尿毒症とは、本来であれば尿と一緒に体外に出される毒素や老廃物などが排出されず、身体に蓄積されてしまうことをいいます。体内に溜まりすぎた毒素や老廃物によって全身に障害が発生し、早急に処置を行わなければ命にかかわります。
この記事では尿毒症について、原因や症状、治療法を解説します。
猫の尿毒症はどうして起こる?
腎臓は血液をろ過し、血中の毒素や老廃物を取り除いて血液を浄化します。
そして余分な水分、取り除いた毒素や老廃物を尿として体外に排出しています。しかし腎臓の機能が病気などによって低下してしまうと血液が浄化できず、毒素や老廃物を含んだままの血液が全身をめぐり、各所で障害が発生します。
腎臓の機能を低下させる病気には、慢性腎臓病・急性腎不全・尿道閉塞などがあります。
慢性腎臓病
慢性腎不全ともいいます。高齢の猫に多く、高齢猫の死因第1位は慢性腎臓病です。
長い時間をかけて腎臓の機能が弱っていくため、発見しにくい病気です。進行がゆっくりであるため、発覚したときにはかなり悪化していることが多いのが特徴です。
急性腎不全
何らかの原因で急激に腎臓の機能が低下することです。原因は植物のユリ・農薬や除草剤・不凍液などの誤食が代表的です。また、熱中症や脱水・心疾患・敗血症などが原因になることもあります。
尿道閉塞
膀胱・尿管などの古い細胞が剥がれ落ちてできた栓子や結石が詰まることで発生します。尿が出にくくなり、腎不全を引き起こします。雄猫は尿道が細く、雌猫よりもリスクが高くなります。
猫の尿毒症の症状は?
尿毒症の最初の症状は以下のようなものが挙げられます。
- 尿が出ない
- 食欲不振・嘔吐
- 元気消失
- 口臭(アンモニア臭
- 口内炎・歯肉炎
さらに放置する事によって重度なものになると、以下のような症状が現れます。
- 痙攣
- 意識障害
尿毒症の一番初めの症状は尿が出ないことです。トイレに行かない、トイレに入っているけれど排尿していないというときは注意しましょう。
尿毒症の猫にはどんな治療がおこなわれる?
点滴や利尿剤で尿の量を増やし、溜まった老廃物を排出させます。尿道閉塞の場合はカテーテルの挿入や手術で尿道を開通させます。

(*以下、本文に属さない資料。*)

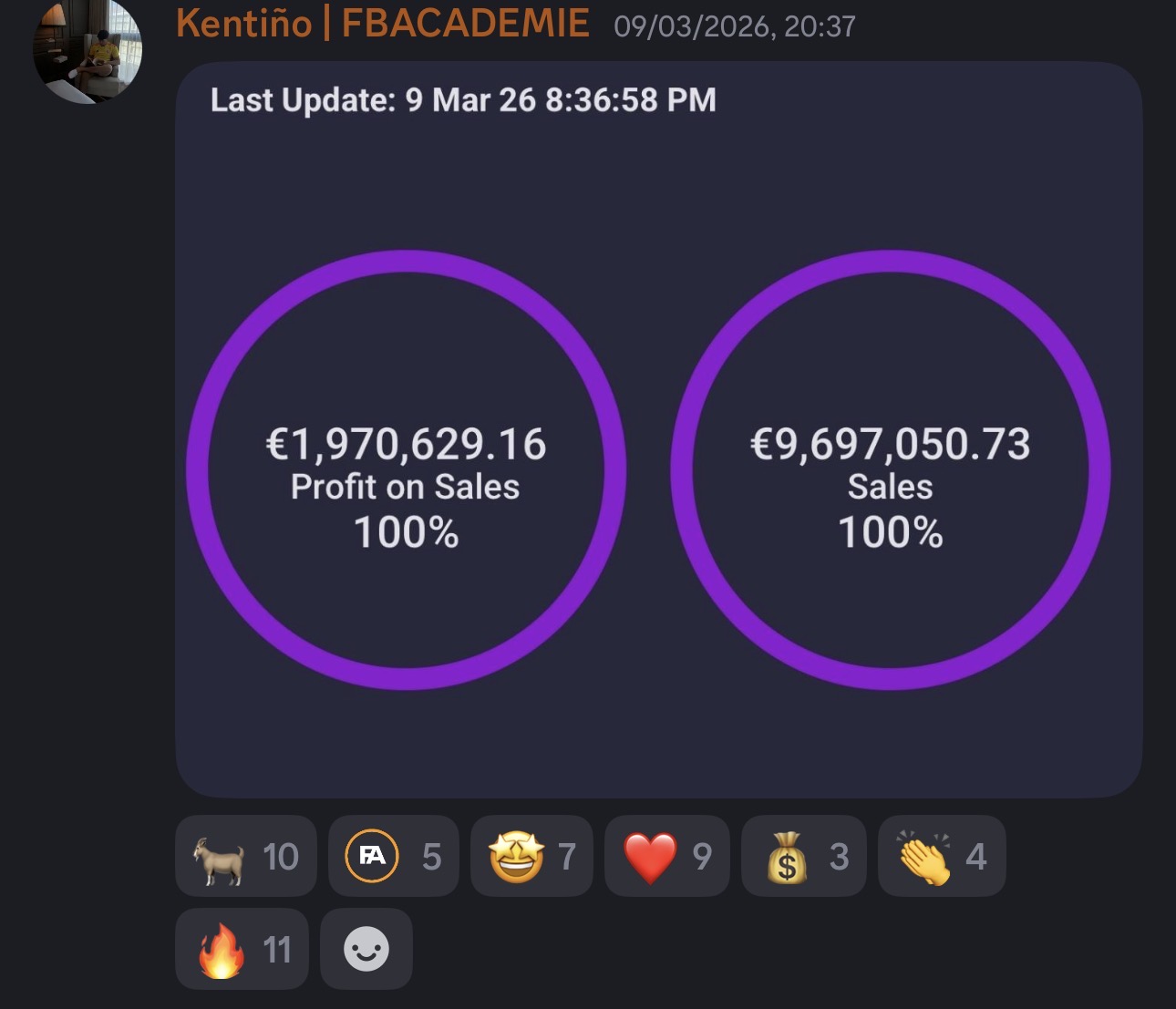
Task: Select the €9,697,050.73 sales amount
Action: coord(890,444)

慢性腎臓病が原因の場合は、残念ながら回復が難しく、対症療法や緩和ケアが中心になります。
猫の尿毒症の予防法
尿毒症は腎臓の病気がきっかけで起こることがほとんどです。愛猫を尿毒症にさせないためには、腎臓の病気の早期発見、治療が大切です。また、塩分の強い人間向けの食品を食べさせるなど、腎臓の負担になる行為は避けましょう。

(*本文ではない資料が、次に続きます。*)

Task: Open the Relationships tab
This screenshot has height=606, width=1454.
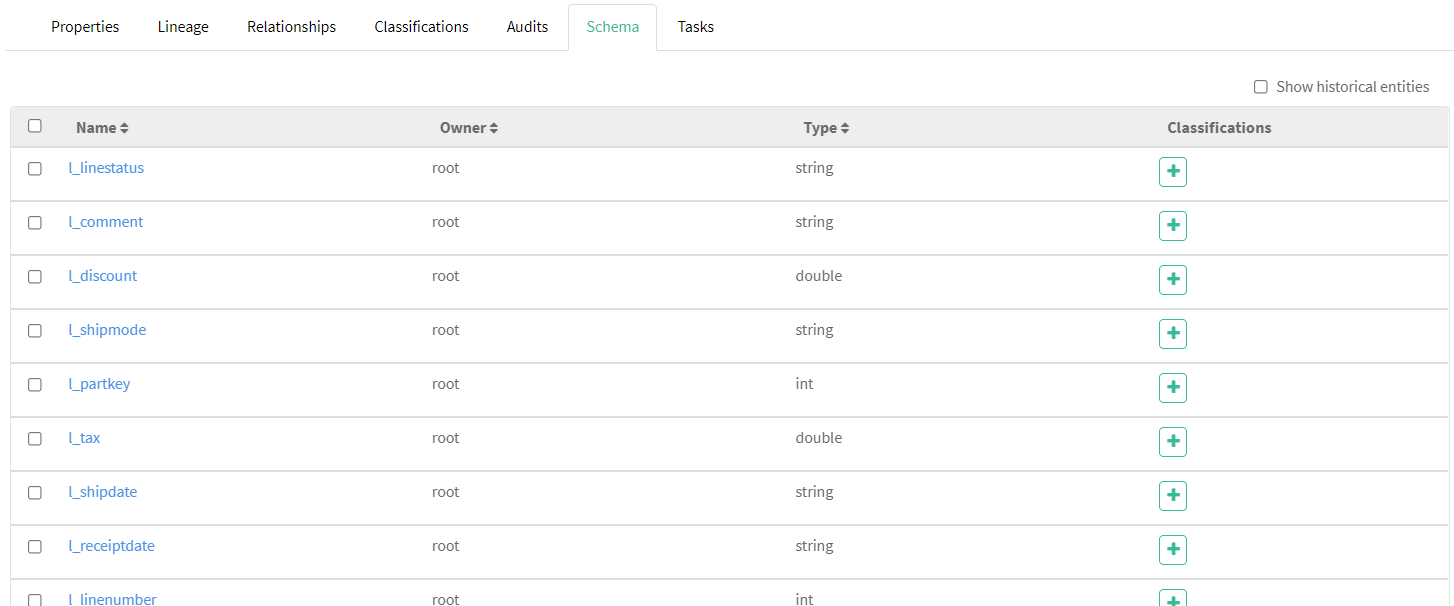Action: coord(291,26)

猫は腎臓の病気にかかりやすい動物なので、日頃から尿のチェックをしたり、定期健診で体調をチェックすることも重要です。
まとめ
尿毒症は予後のよくない病気です。尿が出ないことはつらく、猫も非常に苦しい思いをします。尿毒症になってしまわないように、日頃から健康に気を付けましょう。